Lines that include the word "cloud" should be copied from the listing that follows.

- Opening Delimiter -

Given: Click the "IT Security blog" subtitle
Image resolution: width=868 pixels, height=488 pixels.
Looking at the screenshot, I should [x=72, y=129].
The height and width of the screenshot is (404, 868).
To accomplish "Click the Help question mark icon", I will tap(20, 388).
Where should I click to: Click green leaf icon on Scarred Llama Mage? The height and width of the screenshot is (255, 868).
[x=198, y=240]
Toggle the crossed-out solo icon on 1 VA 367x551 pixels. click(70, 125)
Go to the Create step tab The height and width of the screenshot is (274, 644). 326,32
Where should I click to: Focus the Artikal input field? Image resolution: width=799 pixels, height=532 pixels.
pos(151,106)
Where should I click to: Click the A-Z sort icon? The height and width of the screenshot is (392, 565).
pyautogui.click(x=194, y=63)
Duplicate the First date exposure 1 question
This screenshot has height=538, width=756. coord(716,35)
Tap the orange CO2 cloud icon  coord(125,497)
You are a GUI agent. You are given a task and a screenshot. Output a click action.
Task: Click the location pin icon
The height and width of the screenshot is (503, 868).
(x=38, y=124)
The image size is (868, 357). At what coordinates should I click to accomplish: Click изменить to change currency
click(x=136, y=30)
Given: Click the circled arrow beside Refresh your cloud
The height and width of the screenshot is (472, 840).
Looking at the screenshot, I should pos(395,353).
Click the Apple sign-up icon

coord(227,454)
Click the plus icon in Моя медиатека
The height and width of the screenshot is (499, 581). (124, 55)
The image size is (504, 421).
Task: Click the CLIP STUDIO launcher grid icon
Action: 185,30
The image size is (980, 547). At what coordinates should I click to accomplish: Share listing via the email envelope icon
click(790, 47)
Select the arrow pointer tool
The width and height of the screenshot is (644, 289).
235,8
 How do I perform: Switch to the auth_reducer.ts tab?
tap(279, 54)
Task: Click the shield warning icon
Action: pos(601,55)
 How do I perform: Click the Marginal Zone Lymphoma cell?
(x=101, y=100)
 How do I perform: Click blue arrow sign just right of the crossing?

- Closing Delimiter -

**Solution**
Tap the orange CO2 cloud icon  coord(125,497)
Given: Click the circled arrow beside Refresh your cloud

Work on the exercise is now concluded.